Potter doesn't take turns. His prosperity is his alone—and it comes at others' expense. From his point of view, it's always his turn, and never yours. For him, life is a zero-sum game, and his sum is not going to be zero—yours is.


George saw his life as a sacrifice—one that he resented. Life was a zero-sum game for him too! But he was getting the zero. It was thrust upon him unasked, and out of duty he sacrificed his own wishes and dreams. Like Abraham offering up Isaac, only this time God does not reprieve Isaac, he takes him! In this way George and Potter do think alike.


Thus is born bitterness, resentment. "I didn't ask for this—but got it anyway!" Others have their dreams fulfilled, their desires met. George is a martyr; their dreams and desires are fulfilled at his expense.


But you can enjoy the game even when it's not your turn. . . .


That was the end of my first entry, and I felt I'd made good progress. I picked it up again the next day, exploring further the idea of "taking turns" as an important notion for this story. Some extracts:


SUNDAY 21 MARCH 2010


Thought: dwelling in the glorious future means that "your turn" lies in the future—not in the present.
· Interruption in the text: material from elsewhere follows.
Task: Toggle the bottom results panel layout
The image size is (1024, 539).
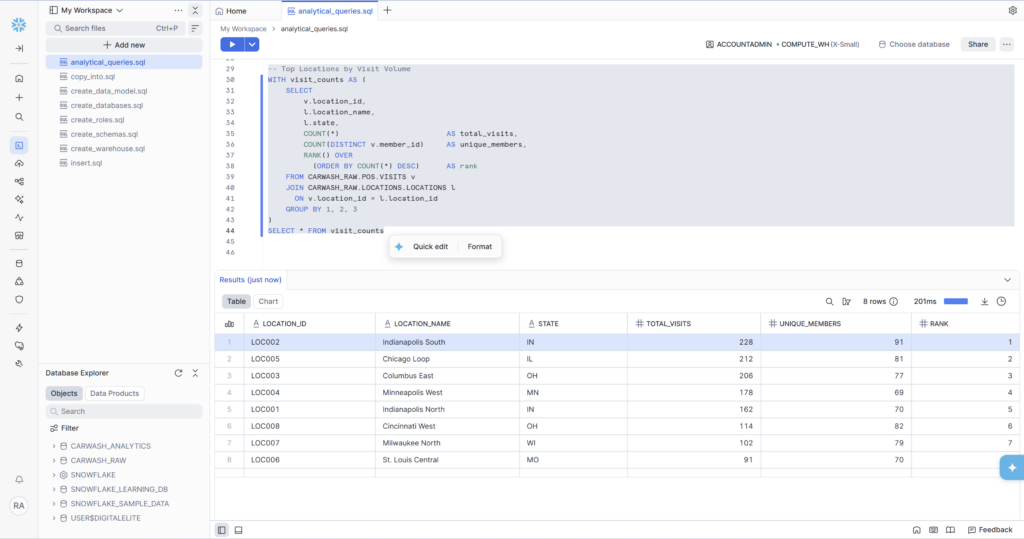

The sum of community is greater than its parts. Life is a positive sum for all, if you're willing to take turns.


To share means to take on different roles at different times. Today I'm the giver and you're the receiver; tomorrow it's vice versa. When we willingly assent to this, we form a true community. We take turns and thereby we all prosper better than we would alone.
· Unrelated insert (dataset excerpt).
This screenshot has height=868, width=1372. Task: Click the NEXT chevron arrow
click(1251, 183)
It's like the trust game: you fall backward, and someone catches you. George was doing all the catching, and could not do any of the falling himself. He thought he couldn't afford to fall—there was no one to catch him. But there was—everyone, acting together, catches him! Individually they could not, but together they can—and do. Together they can undo the forces of Potter and the law. Just when George needs the full focused power of his community, it's there for him. If this isn't divine intervention, it's indistinguishable from it.


The issue of taking turns feels central. It's like that image of hell and heaven: hell is the banquet table with long spoons that people can't use to reach their own mouths, while heaven is the same hall, but the diners are feeding each other. Two elements have to be present to turn the hall into heaven:



the focus on serving others, not oneself
taking turns

For no matter how many other diners you feed, you still need food yourself. And in this heaven, only they can feed you. If you don't let them, you'll starve. You may also feel resentful—and you're robbing them of the joy and good karma of generosity.


It's not enough just to give. You have to open up and receive, too. This means relinquishing your sense of specialness or exceptionalness.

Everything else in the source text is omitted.